De post loopt een beetje op zijn 21e eeuws, maar dan zonder apps waarin je denkt bij de te kunnen houden waar de post is. Margaretha weet alleen dat ze al twee posten geen brief van haar man gehad heeft. Door Godard Adriaans aantekening op de brief, weten wij precies hoe lang deze brief erover gedaan heeft. Negen dagen. En als je dan bedenkt dat Margaretha bij het versturen van de brief waarschijnlijk niet eens wist waar haar man precies in Duitsland zat en de adressering dus net zo vaag was (waarschijnlijk “bij het leger van de Keurvorst”), dan zie ik dat de huidige postbezorgers nog niet doen.

Landschap met een gezadeld paard dat is vastgebonden aan een paal.
Paard met zadel, Jan van Aken, 1670 – 1700. Collectie Rijksmuseum.

Zadels

Wij denken dat het verzenden van pakjes echt iets van deze tijd is, maar in de 17e eeuw werd er van alles verzonden. Margaretha heeft haar man in 1667 een tinnen servies, een schilderij en gerookt vlees gestuurd. Nu zijn er zadels op weg naar haar man.

Ze heeft ze al op 1 oktober verstuurd en sindsdien benoemt Margaretha ze elke brief. Inmiddels is het vooral de hoop dat ze inmiddels aangekomen zullen zijn.

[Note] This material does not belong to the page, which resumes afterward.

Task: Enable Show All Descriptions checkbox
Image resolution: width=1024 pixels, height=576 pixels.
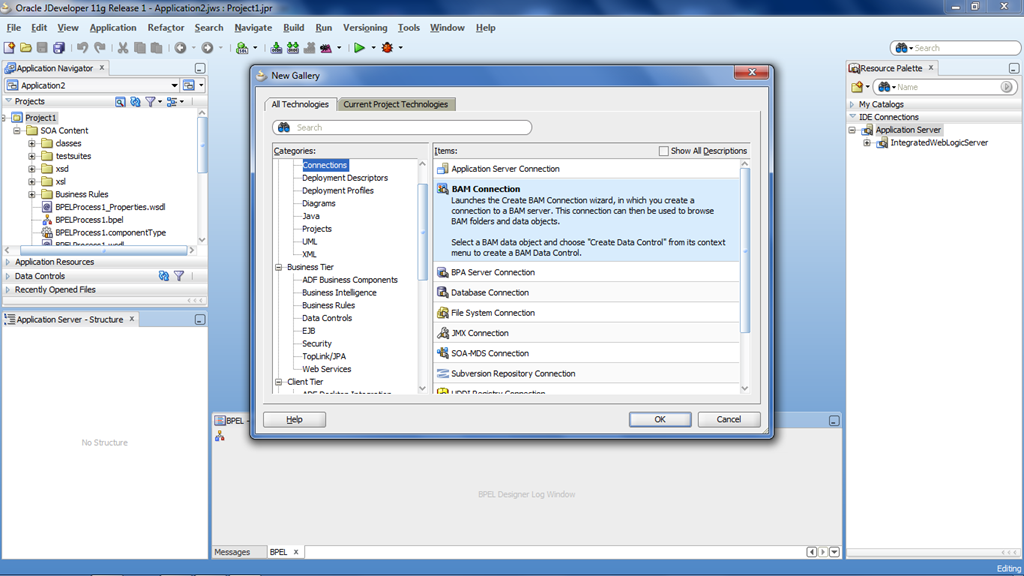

Logisch dat ze het elke keer schrijft, want ze weet immers niet zeker welke van haar brieven aan komen en ook niet welke brieven van haar man wel of niet aankomen in Amsterdam.

Brieffragment waar zijn de zadels?

[ick heb] toekoomende vrijdach salt veertiendage
sijn Een mande met saels en ander gereet
schap dienende tot paerde op hamburch gesonde
hoope dat teminck ockasie sal hebbe omt selfe
aen uhEd te konne sende en dat het wel sal
overgekoome sijn, [Een ijder verlanckt hier seer]

Fluitschepen

Margaretha heeft de zadels en ander paardentuig in manden gedaan en die met een schip naar Hamburg gestuurd. Door “onze VOC-mentaliteit” vergeten we nog wel eens dat we ook grote handelaren waren op de Oostzee. Onze dominante positie in de internationale handel hadden we vooral te danken aan de fluistschepen: dé vrachtvervoerders van de 17e eeuw. Het schip kon heel veel vervoeren, met een relatief kleine bemanning. Met deze schepen werden de goederen die door de VOC naar Amsterdam werden gebracht, verder verhandeld in Europa.

Afbeelding van een modelschip met twee grote masten, zeilen en tuigage.
Model van een fluitschip, onbekende maker, ca. 1650. Collectie Scheepvaartmuseum

De legers

Margaretha tast ook in het duister wat betreft de plaats van de legers. Zowel het o zo gewenste leger van de keurvorst, als het leger van Zijne Hoogheid zelf. En als ze in het duister tast over wat de bedoelingen van de machthebbers zijn, gebruikt ze het prachtige gezegde: ’s heeren boeken zijn duister te lezen. Ofwel: onderdanen kunnen niet oordelen over daden en beweegredenen van de overheid. Geen wonder dat we dat spreekwoord niet meer gebruiken.

Brieffragment waar zijn de legers?

[overgekoome sijn,] Een ijder verlanckt hier seer
te hoore hoe verde den heere keurvorst nu met
sijn leeger gekoomen is en waerse nu sijn,
sijn hoocheijt leijt noch met sijn leeger als voor
dees men heeft al gemeent der Eenige aen=
slach op hande was daer niets op en volck
heere boecke sijn voor ons duijster te leessen

Een beetje cynisch is bij deze brief wel dat ze in de ps eindigt met de opmerking dat de post uit Keulen binnengekomen is en dat daarin gemeld wordt dat de troepen van de Keurvorst de Weser gepasseerd zijn en recht op Keulen af marcheren. Helaas weten wij dat Godard Adriaan deze brief in Frankfurt ontvangen heeft. Dat is tweehonderd kilometer uit de richting. En met de snelheid waarmee een leger in de 17e eeuw reist, is dat heel ver weg.